Blood pressure is increased on the upper limbs. Intense systolic murmur is heard in the ІІ – ІІІ intercostal space on the left sternal border. It extends to the vessels of the neck and in interscapular space, more on the left side. This murmur is created by a blood stream passing through the narrowing part and collateral vessels, and vibrations of the aortic wall. Particular attention should be paid to the function of the PDA among newborns with preductal coarctation, as the closure of the duct leads to acute hypoperfusion of the lower half of the body, the development of heart failure, impaired renal function.
Treatment
Conservative therapy is aimed at reducing the metabolic needs of the body, treating heart failure, symptomatic therapy.
The lack of effect of conservative therapy, a high probability of severe complications of an uncorrected defect, good immediate and long-term results of elimination of coarctation of the aorta made the surgical method of treatment generally accepted. Most authors agree on the “surgical age” of patients, preferring early intervention.
More often, several fundamentally different types of surgery are used, namely: narrowing resection with end-to-end anastomosis, extended anastomosis in the presence of concomitant hypoplasia of the aortic arch, options for plasty using the subclavian artery and, in rare cases, expansion with a patch or prosthetics. To reduce the risk of aortic recoarctation, it is necessary to completely resect the narrowed area, because the myxomatous tissue located in it will lead to the development of coarctation in the long-term period.

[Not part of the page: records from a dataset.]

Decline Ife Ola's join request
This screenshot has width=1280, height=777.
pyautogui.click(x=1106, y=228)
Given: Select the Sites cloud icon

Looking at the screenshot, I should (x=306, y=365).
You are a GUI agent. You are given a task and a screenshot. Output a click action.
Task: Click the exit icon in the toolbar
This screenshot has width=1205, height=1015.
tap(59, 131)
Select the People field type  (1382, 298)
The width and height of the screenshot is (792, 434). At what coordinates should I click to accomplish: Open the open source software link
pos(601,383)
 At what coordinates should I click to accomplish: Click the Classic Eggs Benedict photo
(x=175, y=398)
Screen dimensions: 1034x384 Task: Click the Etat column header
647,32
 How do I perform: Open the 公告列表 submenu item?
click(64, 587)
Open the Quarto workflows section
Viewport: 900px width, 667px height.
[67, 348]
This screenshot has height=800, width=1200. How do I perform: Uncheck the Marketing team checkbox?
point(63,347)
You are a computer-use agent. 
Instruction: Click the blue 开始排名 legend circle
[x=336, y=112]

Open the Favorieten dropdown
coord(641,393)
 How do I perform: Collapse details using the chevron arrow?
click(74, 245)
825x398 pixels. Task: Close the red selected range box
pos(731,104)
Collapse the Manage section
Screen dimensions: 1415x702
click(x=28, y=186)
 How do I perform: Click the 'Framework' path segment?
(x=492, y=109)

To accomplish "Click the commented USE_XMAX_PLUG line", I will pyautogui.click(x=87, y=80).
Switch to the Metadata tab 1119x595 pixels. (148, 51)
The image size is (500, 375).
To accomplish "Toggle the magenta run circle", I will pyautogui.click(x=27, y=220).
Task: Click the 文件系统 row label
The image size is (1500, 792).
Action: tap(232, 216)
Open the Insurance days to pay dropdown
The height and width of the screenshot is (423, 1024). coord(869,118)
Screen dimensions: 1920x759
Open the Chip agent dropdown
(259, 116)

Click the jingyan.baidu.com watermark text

Endovascular correction methods are also used: balloon dilation and stenting. Endovascular balloon dilation is more commonly used for re-coarctation. Its primary use is limited due to the high frequency of recoarctations. Stenting of the coarctation zone is also rarely used.
In the presence of concomitant heart anomalies, attacks of cardiac decompensation often occur in the systemic circulation (peripheral edema, hepatomegaly) or in the small circle (pulmonary edema, cyanosis). In such cases, the correction must be performed according to vital indications.